[Text shown]
Sep 212013
 
Traveling through time and space...the orange singles box!

Traveling through time and space…the orange singles box!

I don’t know about you, but as righteous a practice as I know it is, I’ve never been obsessive about flipping a 45 over and checking out the B-side. Part of it may be my Darwinian leanings. Why should I get too worked up about “sloppy seconds?” Part of it may be because I like to act cool and later be surprised. Eventually I will get around to checking out the B-side, even it it takes me 40-some years, as was the case this past week.

While completing the digital transfer of the plastic orange singles box I’ve dragged through time and space, I decided to burn a lot of the B-sides as well as the better-loved sides. In some cases, I aborted the burn in mid-song. The B-side to “The Hustle,” for instance, was the lowest form of disco-era clock punching ever put to tape. “The A-side is going to buy us some swimming pools,” I imagined Van McCoy saying to his session players, “the B-side can skim for bugs and leaves!” I forget the name of the B-side. It was so bad it wasn’t even funny.
[/Text shown]
[Stored data]
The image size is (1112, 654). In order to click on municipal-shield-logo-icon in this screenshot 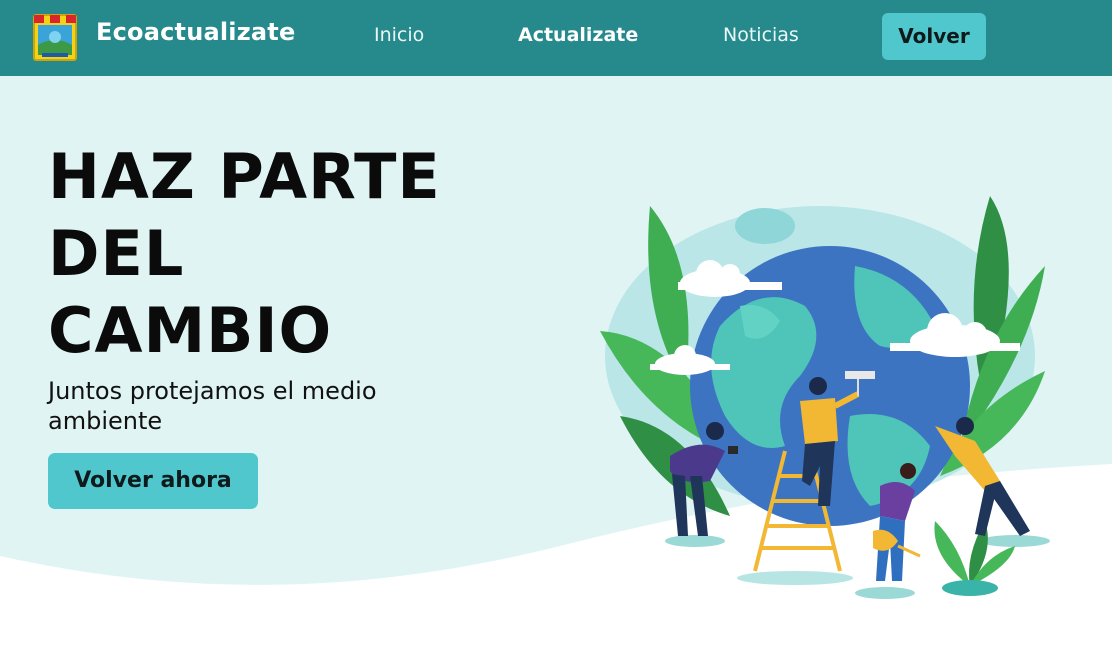, I will do `click(55, 38)`.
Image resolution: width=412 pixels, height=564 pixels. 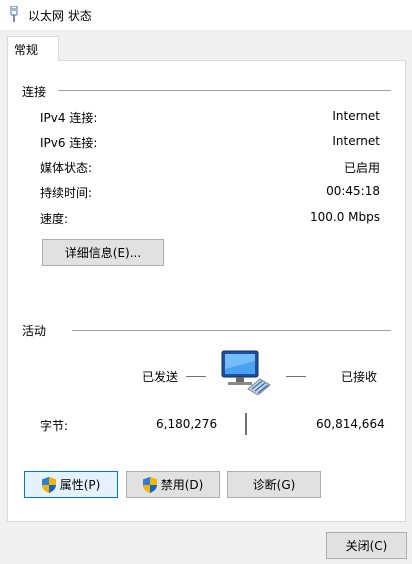 I want to click on sent-dash, so click(x=196, y=376).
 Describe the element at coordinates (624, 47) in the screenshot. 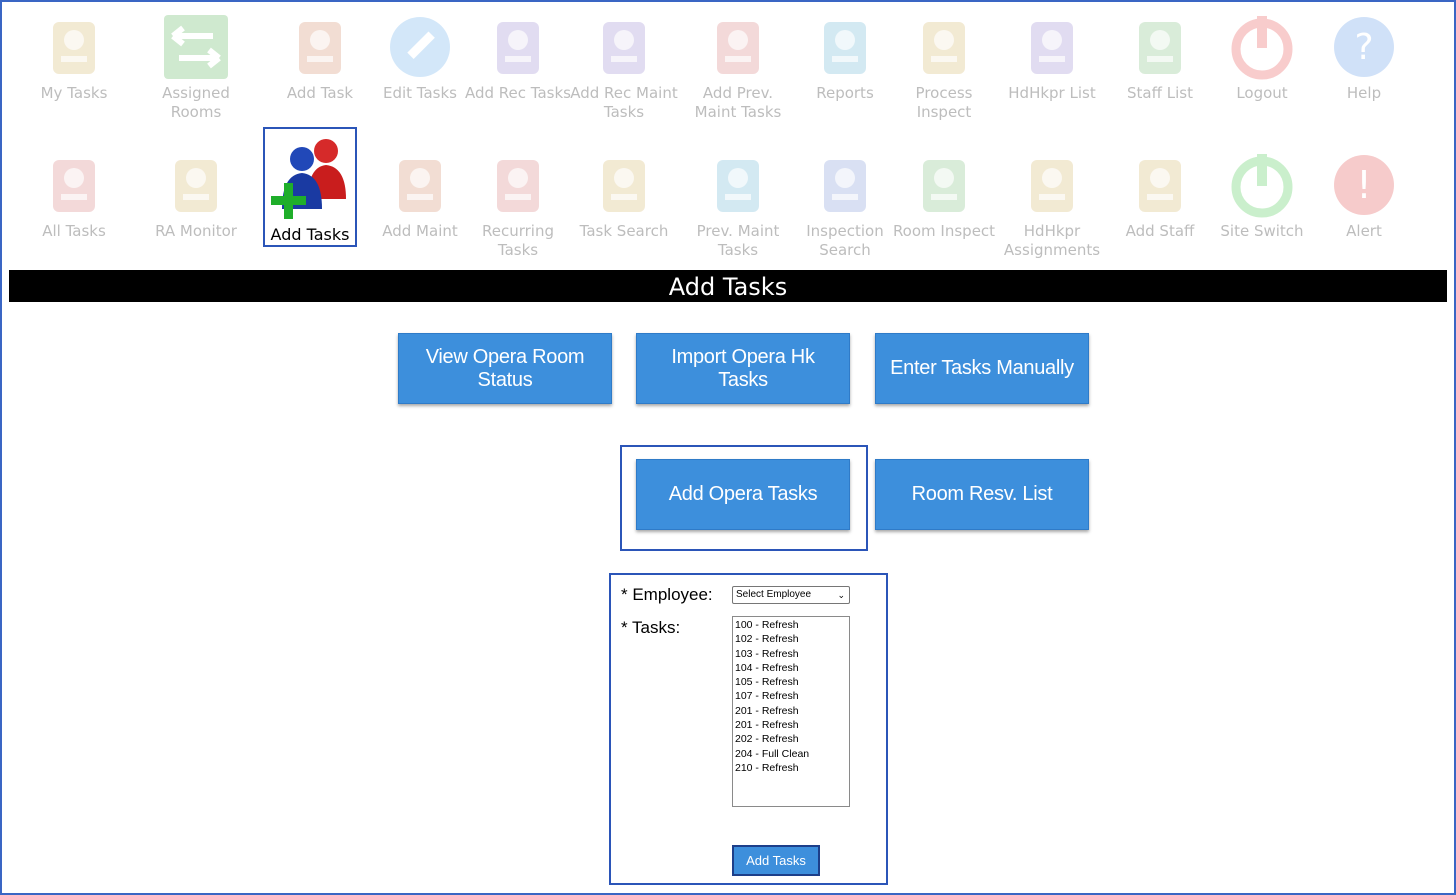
[/Stored data]
_Task details_
Copy the post about the orange singles box from "I don’t know" to "this past week.", replacing "Darwinian" with "contrarian". The data are separate material and are not part of the post about the orange singles box.

_Response to the exercise_
I don’t know about you, but as righteous a practice as I know it is, I’ve never been obsessive about flipping a 45 over and checking out the B-side. Part of it may be my contrarian leanings. Why should I get too worked up about “sloppy seconds?” Part of it may be because I like to act cool and later be surprised. Eventually I will get around to checking out the B-side, even it it takes me 40-some years, as was the case this past week.